# [Assignment]
Transcribe every record exactly as it appears.
━━ Material for this exercise ━━
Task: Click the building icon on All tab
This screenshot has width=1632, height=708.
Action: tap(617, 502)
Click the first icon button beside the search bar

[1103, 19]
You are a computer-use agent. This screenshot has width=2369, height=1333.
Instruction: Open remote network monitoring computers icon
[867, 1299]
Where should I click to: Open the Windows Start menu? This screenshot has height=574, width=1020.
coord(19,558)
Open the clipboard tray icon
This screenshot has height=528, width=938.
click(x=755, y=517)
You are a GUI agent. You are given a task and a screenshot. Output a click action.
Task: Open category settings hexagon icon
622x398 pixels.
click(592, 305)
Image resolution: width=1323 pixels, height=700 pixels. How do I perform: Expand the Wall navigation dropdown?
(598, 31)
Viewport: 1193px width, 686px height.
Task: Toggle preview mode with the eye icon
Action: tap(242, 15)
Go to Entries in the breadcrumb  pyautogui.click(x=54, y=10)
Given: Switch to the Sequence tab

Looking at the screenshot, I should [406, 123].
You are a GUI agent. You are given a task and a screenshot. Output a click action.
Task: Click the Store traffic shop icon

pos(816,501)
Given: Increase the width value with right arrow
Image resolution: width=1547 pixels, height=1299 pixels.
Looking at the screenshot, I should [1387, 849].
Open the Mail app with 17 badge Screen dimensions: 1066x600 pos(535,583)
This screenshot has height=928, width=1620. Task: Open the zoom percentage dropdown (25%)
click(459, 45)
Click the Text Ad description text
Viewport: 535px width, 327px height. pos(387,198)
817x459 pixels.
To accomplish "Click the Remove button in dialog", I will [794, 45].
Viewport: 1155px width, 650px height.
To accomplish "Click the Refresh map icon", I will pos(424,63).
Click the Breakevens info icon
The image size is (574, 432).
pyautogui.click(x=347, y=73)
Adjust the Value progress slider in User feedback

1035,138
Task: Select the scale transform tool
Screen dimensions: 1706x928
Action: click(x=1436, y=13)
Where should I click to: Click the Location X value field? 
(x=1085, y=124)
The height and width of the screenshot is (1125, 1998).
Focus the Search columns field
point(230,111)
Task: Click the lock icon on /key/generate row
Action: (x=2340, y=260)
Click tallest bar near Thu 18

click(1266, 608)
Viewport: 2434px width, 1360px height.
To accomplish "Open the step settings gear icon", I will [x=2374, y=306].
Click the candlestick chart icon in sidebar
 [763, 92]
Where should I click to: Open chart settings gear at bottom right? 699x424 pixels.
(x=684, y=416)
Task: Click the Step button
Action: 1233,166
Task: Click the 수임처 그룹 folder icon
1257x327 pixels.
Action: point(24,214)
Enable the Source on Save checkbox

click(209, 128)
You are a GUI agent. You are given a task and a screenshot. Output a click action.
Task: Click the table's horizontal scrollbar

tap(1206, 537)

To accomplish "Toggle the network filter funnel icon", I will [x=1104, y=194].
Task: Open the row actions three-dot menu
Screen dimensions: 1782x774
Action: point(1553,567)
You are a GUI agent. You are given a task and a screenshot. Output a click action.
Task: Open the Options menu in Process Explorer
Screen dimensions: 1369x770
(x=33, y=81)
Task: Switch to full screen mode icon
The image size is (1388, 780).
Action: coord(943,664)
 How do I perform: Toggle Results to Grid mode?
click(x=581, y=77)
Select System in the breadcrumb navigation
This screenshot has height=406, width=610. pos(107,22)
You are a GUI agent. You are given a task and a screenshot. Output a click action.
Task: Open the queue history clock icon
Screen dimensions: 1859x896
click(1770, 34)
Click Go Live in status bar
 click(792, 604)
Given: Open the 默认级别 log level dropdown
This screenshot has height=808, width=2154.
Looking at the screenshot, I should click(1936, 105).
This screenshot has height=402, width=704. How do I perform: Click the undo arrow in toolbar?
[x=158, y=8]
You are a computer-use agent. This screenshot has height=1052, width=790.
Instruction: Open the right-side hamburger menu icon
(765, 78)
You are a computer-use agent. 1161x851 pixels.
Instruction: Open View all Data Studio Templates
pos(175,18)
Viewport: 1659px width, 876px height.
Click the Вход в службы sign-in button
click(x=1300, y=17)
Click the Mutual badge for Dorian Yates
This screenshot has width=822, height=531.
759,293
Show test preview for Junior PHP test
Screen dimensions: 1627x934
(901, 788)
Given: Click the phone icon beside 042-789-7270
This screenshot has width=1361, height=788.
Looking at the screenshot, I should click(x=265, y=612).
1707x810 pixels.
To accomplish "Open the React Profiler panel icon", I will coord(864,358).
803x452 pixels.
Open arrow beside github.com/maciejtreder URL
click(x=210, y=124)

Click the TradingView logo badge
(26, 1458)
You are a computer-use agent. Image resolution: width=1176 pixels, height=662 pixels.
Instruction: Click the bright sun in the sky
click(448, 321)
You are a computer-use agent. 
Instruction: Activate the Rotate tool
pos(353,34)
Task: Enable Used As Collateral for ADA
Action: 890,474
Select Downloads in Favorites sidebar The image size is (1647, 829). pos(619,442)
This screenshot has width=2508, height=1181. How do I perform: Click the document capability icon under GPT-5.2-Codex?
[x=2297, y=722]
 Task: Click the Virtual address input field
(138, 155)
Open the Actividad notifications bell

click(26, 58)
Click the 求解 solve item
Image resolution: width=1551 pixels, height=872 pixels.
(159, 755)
━━━
# [Response]
Task: Click the building icon on All tab
This screenshot has width=1632, height=708.
Action: tap(617, 502)
Click the first icon button beside the search bar

[1103, 19]
You are a computer-use agent. This screenshot has width=2369, height=1333.
Instruction: Open remote network monitoring computers icon
[867, 1299]
Where should I click to: Open the Windows Start menu? This screenshot has height=574, width=1020.
coord(19,558)
Open the clipboard tray icon
This screenshot has height=528, width=938.
click(x=755, y=517)
You are a GUI agent. You are given a task and a screenshot. Output a click action.
Task: Open category settings hexagon icon
622x398 pixels.
click(592, 305)
Image resolution: width=1323 pixels, height=700 pixels. How do I perform: Expand the Wall navigation dropdown?
(598, 31)
Viewport: 1193px width, 686px height.
Task: Toggle preview mode with the eye icon
Action: tap(242, 15)
Go to Entries in the breadcrumb  pyautogui.click(x=54, y=10)
Given: Switch to the Sequence tab

Looking at the screenshot, I should [406, 123].
You are a GUI agent. You are given a task and a screenshot. Output a click action.
Task: Click the Store traffic shop icon

pos(816,501)
Given: Increase the width value with right arrow
Image resolution: width=1547 pixels, height=1299 pixels.
Looking at the screenshot, I should [1387, 849].
Open the Mail app with 17 badge Screen dimensions: 1066x600 pos(535,583)
This screenshot has height=928, width=1620. Task: Open the zoom percentage dropdown (25%)
click(459, 45)
Click the Text Ad description text
Viewport: 535px width, 327px height. pos(387,198)
817x459 pixels.
To accomplish "Click the Remove button in dialog", I will [794, 45].
Viewport: 1155px width, 650px height.
To accomplish "Click the Refresh map icon", I will pos(424,63).
Click the Breakevens info icon
The image size is (574, 432).
pyautogui.click(x=347, y=73)
Adjust the Value progress slider in User feedback

1035,138
Task: Select the scale transform tool
Screen dimensions: 1706x928
Action: click(x=1436, y=13)
Where should I click to: Click the Location X value field? 
(x=1085, y=124)
The height and width of the screenshot is (1125, 1998).
Focus the Search columns field
point(230,111)
Task: Click the lock icon on /key/generate row
Action: (x=2340, y=260)
Click tallest bar near Thu 18

click(1266, 608)
Viewport: 2434px width, 1360px height.
To accomplish "Open the step settings gear icon", I will [x=2374, y=306].
Click the candlestick chart icon in sidebar
 [763, 92]
Where should I click to: Open chart settings gear at bottom right? 699x424 pixels.
(x=684, y=416)
Task: Click the Step button
Action: 1233,166
Task: Click the 수임처 그룹 folder icon
1257x327 pixels.
Action: point(24,214)
Enable the Source on Save checkbox

click(209, 128)
You are a GUI agent. You are given a task and a screenshot. Output a click action.
Task: Click the table's horizontal scrollbar

tap(1206, 537)

To accomplish "Toggle the network filter funnel icon", I will [x=1104, y=194].
Task: Open the row actions three-dot menu
Screen dimensions: 1782x774
Action: point(1553,567)
You are a GUI agent. You are given a task and a screenshot. Output a click action.
Task: Open the Options menu in Process Explorer
Screen dimensions: 1369x770
(x=33, y=81)
Task: Switch to full screen mode icon
The image size is (1388, 780).
Action: coord(943,664)
 How do I perform: Toggle Results to Grid mode?
click(x=581, y=77)
Select System in the breadcrumb navigation
This screenshot has height=406, width=610. pos(107,22)
You are a GUI agent. You are given a task and a screenshot. Output a click action.
Task: Open the queue history clock icon
Screen dimensions: 1859x896
click(1770, 34)
Click Go Live in status bar
 click(792, 604)
Given: Open the 默认级别 log level dropdown
This screenshot has height=808, width=2154.
Looking at the screenshot, I should click(1936, 105).
This screenshot has height=402, width=704. How do I perform: Click the undo arrow in toolbar?
[x=158, y=8]
You are a computer-use agent. This screenshot has height=1052, width=790.
Instruction: Open the right-side hamburger menu icon
(765, 78)
You are a computer-use agent. 1161x851 pixels.
Instruction: Open View all Data Studio Templates
pos(175,18)
Viewport: 1659px width, 876px height.
Click the Вход в службы sign-in button
click(x=1300, y=17)
Click the Mutual badge for Dorian Yates
This screenshot has width=822, height=531.
759,293
Show test preview for Junior PHP test
Screen dimensions: 1627x934
(901, 788)
Given: Click the phone icon beside 042-789-7270
This screenshot has width=1361, height=788.
Looking at the screenshot, I should click(x=265, y=612).
1707x810 pixels.
To accomplish "Open the React Profiler panel icon", I will coord(864,358).
803x452 pixels.
Open arrow beside github.com/maciejtreder URL
click(x=210, y=124)

Click the TradingView logo badge
(26, 1458)
You are a computer-use agent. Image resolution: width=1176 pixels, height=662 pixels.
Instruction: Click the bright sun in the sky
click(448, 321)
You are a computer-use agent. 
Instruction: Activate the Rotate tool
pos(353,34)
Task: Enable Used As Collateral for ADA
Action: 890,474
Select Downloads in Favorites sidebar The image size is (1647, 829). pos(619,442)
This screenshot has width=2508, height=1181. How do I perform: Click the document capability icon under GPT-5.2-Codex?
[x=2297, y=722]
 Task: Click the Virtual address input field
(138, 155)
Open the Actividad notifications bell

click(26, 58)
Click the 求解 solve item
Image resolution: width=1551 pixels, height=872 pixels.
(159, 755)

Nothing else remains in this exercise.